Email Click Rates Continue to Decline. Is An Increase in Marketing’s Share of Emails to Blame?

January 26, 2017

This article is included in these additional categories:

Digital | Email | Financial Services | Pharma & Healthcare | Retail & E-Commerce | Telecom

Open rates continue to climb, but it has been more than 3 years since the last year-over-year increase in North American email click rates. That’s according to a review of quarterly email benchmark reports from Epsilon, including the latest covering Q3 2016 [download page]. Once again, open rates increased on a year-over-year basis (up from 31% to 34.1%), while click rates declined (from 3.5% to 3.1%).

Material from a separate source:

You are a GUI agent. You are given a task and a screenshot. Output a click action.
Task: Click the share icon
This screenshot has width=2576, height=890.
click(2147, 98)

Indeed, the last time click rates increased on a year-over-year basis was back in Q1 2013, when the average rate was 5.1%, almost 65% times higher than in Q3 2016. It also means that there have been 14 consecutive quarters where click rates have stayed put or declined.

Why might this be? An increase in the share of marketing emails sent by Epsilon’s clients might be to blame. Back in Q1 2013, for example, about 61% of the emails analyzed were characterized as marketing messages. Fast forward to Q3 2016, and almost 88% of the emails sent were marketing messages. Marketing emails have traditionally seen lower click rates than other types: in this latest analysis, average click rates were lower for marketing emails (1.6%) than for all other message types, at about half the overall average of 3.1%.

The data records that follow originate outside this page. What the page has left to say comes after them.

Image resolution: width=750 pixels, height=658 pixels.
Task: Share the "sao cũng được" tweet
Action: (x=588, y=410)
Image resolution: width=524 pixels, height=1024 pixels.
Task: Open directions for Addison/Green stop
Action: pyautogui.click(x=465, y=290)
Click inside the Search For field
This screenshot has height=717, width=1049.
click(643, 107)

The drop in click rates probably can’t be entirely attributed to the increasing share of marketing emails, however. That’s because in some quarters, marketing emails have constituted a lower share of total emails sent, without this resulting in an increase in click rates.

Nevertheless, the decline in click rates also comes despite an increase in the volume of triggered messages, which typically boast higher response rates than their business-as-usual (BAU) counterparts. In Q3 2016, some 3.7% of emails were triggered, up from 3.4% during the year-earlier period.

However, click rates on triggered emails also suffered, per the Epsilon report. The average click rate for a triggered email plummeted to 7.6%, down substantially from 11.4% in Q3 2015. As such, they ended up being 143% higher than BAU emails, whereas they were 229% higher the previous year.

In other results from the Epsilon report:

  • The “financial services cc/banks” category enjoyed the highest average click rate on marketing emails, of 3.2%, followed by the “financial services general” category (2.9%) – with these categories also leading in average open rate for marketing emails; while
  • The “consumer services telecom” category had the lowest average click rate on marketing emails (1.2%) and the lowest average click-to-open rate on these emails (4.9%);
  • The “consumer products pharmaceutical” category enjoyed the highest average click-to-open (CTO) rate on marketing emails, of 12.8%, followed closely by the “retail general” category (12.5%); and
  • The “consumer products pharmaceutical” (18.2%) and “retail specialty” (17.3%) categories had the highest click rate on triggered emails, with “retail apparel” having the lowest (3.0%).

About the Data: Epsilon’s Q3 2016 email trends and benchmarks analyzed performance trends by industry and message type. The study was compiled from around 8.8 billion emails sent by Epsilon from July 2016 to September 2016 across multiple industries and approximately 150 clients.